**PROVIDED ENTRIES**
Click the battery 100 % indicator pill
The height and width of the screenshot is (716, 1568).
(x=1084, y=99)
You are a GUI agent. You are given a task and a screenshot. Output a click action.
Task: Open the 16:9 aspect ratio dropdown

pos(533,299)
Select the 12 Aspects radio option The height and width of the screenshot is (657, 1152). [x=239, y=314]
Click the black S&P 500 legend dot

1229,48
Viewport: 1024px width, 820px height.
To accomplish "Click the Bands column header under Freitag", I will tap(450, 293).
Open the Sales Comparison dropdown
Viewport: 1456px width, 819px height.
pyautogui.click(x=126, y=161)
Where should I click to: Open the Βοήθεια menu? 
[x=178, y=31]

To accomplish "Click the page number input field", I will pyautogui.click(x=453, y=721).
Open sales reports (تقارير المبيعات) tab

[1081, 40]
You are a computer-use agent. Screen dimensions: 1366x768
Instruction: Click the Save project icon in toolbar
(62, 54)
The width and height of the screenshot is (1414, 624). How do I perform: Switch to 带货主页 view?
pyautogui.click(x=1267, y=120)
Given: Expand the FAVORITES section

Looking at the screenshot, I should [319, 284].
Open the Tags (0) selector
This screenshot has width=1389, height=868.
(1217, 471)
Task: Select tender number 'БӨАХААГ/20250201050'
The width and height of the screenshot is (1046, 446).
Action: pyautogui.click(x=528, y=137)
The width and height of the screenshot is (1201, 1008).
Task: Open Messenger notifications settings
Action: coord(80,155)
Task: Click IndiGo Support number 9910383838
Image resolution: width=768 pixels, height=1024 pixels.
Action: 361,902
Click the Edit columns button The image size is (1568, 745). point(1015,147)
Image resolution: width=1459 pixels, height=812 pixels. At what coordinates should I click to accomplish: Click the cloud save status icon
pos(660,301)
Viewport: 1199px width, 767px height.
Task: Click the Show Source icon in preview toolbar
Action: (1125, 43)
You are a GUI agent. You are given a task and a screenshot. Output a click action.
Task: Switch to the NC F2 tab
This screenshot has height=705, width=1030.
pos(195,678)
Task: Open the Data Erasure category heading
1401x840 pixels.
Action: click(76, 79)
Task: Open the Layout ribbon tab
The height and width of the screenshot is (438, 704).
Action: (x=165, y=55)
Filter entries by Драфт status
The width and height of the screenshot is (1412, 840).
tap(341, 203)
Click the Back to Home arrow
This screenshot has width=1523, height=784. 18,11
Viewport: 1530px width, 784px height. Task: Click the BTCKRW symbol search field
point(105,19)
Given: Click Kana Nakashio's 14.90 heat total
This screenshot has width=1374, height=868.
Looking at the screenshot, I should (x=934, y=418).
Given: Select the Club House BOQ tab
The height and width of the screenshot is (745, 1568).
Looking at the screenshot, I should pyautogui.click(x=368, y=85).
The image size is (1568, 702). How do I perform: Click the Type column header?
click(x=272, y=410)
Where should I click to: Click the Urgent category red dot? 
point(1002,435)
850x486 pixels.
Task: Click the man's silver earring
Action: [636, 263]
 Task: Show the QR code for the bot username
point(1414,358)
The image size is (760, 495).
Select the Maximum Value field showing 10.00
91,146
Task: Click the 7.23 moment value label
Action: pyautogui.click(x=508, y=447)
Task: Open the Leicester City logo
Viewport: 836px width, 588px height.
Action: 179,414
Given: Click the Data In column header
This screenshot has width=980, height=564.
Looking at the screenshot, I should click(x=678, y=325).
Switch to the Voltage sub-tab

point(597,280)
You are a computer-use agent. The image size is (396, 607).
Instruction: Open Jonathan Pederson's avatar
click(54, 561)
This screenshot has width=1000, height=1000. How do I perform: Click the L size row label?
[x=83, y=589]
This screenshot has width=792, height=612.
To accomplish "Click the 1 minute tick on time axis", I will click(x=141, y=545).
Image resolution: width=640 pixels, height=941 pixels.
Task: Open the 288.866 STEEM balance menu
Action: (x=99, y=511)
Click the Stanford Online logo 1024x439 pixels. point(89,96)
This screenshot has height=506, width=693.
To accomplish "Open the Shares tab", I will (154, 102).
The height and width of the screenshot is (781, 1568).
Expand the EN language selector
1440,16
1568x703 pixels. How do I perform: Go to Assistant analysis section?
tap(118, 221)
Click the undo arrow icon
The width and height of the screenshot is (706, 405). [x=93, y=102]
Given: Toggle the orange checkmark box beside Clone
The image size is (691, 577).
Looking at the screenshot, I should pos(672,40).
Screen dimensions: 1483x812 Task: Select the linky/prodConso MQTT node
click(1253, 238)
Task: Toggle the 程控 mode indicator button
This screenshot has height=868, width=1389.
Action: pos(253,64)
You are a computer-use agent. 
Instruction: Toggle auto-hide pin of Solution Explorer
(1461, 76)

**INSTRUCTION**
Copy every line above without any changes.

**RESULT OF THIS TASK**
Click the battery 100 % indicator pill
The height and width of the screenshot is (716, 1568).
(x=1084, y=99)
You are a GUI agent. You are given a task and a screenshot. Output a click action.
Task: Open the 16:9 aspect ratio dropdown

pos(533,299)
Select the 12 Aspects radio option The height and width of the screenshot is (657, 1152). [x=239, y=314]
Click the black S&P 500 legend dot

1229,48
Viewport: 1024px width, 820px height.
To accomplish "Click the Bands column header under Freitag", I will tap(450, 293).
Open the Sales Comparison dropdown
Viewport: 1456px width, 819px height.
pyautogui.click(x=126, y=161)
Where should I click to: Open the Βοήθεια menu? 
[x=178, y=31]

To accomplish "Click the page number input field", I will pyautogui.click(x=453, y=721).
Open sales reports (تقارير المبيعات) tab

[1081, 40]
You are a computer-use agent. Screen dimensions: 1366x768
Instruction: Click the Save project icon in toolbar
(62, 54)
The width and height of the screenshot is (1414, 624). How do I perform: Switch to 带货主页 view?
pyautogui.click(x=1267, y=120)
Given: Expand the FAVORITES section

Looking at the screenshot, I should [319, 284].
Open the Tags (0) selector
This screenshot has width=1389, height=868.
(1217, 471)
Task: Select tender number 'БӨАХААГ/20250201050'
The width and height of the screenshot is (1046, 446).
Action: pyautogui.click(x=528, y=137)
The width and height of the screenshot is (1201, 1008).
Task: Open Messenger notifications settings
Action: coord(80,155)
Task: Click IndiGo Support number 9910383838
Image resolution: width=768 pixels, height=1024 pixels.
Action: 361,902
Click the Edit columns button The image size is (1568, 745). point(1015,147)
Image resolution: width=1459 pixels, height=812 pixels. At what coordinates should I click to accomplish: Click the cloud save status icon
pos(660,301)
Viewport: 1199px width, 767px height.
Task: Click the Show Source icon in preview toolbar
Action: (1125, 43)
You are a GUI agent. You are given a task and a screenshot. Output a click action.
Task: Switch to the NC F2 tab
This screenshot has height=705, width=1030.
pos(195,678)
Task: Open the Data Erasure category heading
1401x840 pixels.
Action: click(76, 79)
Task: Open the Layout ribbon tab
The height and width of the screenshot is (438, 704).
Action: (x=165, y=55)
Filter entries by Драфт status
The width and height of the screenshot is (1412, 840).
tap(341, 203)
Click the Back to Home arrow
This screenshot has width=1523, height=784. 18,11
Viewport: 1530px width, 784px height. Task: Click the BTCKRW symbol search field
point(105,19)
Given: Click Kana Nakashio's 14.90 heat total
This screenshot has width=1374, height=868.
Looking at the screenshot, I should (x=934, y=418).
Given: Select the Club House BOQ tab
The height and width of the screenshot is (745, 1568).
Looking at the screenshot, I should pyautogui.click(x=368, y=85).
The image size is (1568, 702). How do I perform: Click the Type column header?
click(x=272, y=410)
Where should I click to: Click the Urgent category red dot? 
point(1002,435)
850x486 pixels.
Task: Click the man's silver earring
Action: [636, 263]
 Task: Show the QR code for the bot username
point(1414,358)
The image size is (760, 495).
Select the Maximum Value field showing 10.00
91,146
Task: Click the 7.23 moment value label
Action: pyautogui.click(x=508, y=447)
Task: Open the Leicester City logo
Viewport: 836px width, 588px height.
Action: 179,414
Given: Click the Data In column header
This screenshot has width=980, height=564.
Looking at the screenshot, I should click(x=678, y=325).
Switch to the Voltage sub-tab

point(597,280)
You are a computer-use agent. The image size is (396, 607).
Instruction: Open Jonathan Pederson's avatar
click(54, 561)
This screenshot has width=1000, height=1000. How do I perform: Click the L size row label?
[x=83, y=589]
This screenshot has width=792, height=612.
To accomplish "Click the 1 minute tick on time axis", I will click(x=141, y=545).
Image resolution: width=640 pixels, height=941 pixels.
Task: Open the 288.866 STEEM balance menu
Action: (x=99, y=511)
Click the Stanford Online logo 1024x439 pixels. point(89,96)
This screenshot has height=506, width=693.
To accomplish "Open the Shares tab", I will (154, 102).
The height and width of the screenshot is (781, 1568).
Expand the EN language selector
1440,16
1568x703 pixels. How do I perform: Go to Assistant analysis section?
tap(118, 221)
Click the undo arrow icon
The width and height of the screenshot is (706, 405). [x=93, y=102]
Given: Toggle the orange checkmark box beside Clone
The image size is (691, 577).
Looking at the screenshot, I should pos(672,40).
Screen dimensions: 1483x812 Task: Select the linky/prodConso MQTT node
click(1253, 238)
Task: Toggle the 程控 mode indicator button
This screenshot has height=868, width=1389.
Action: pos(253,64)
You are a computer-use agent. 
Instruction: Toggle auto-hide pin of Solution Explorer
(1461, 76)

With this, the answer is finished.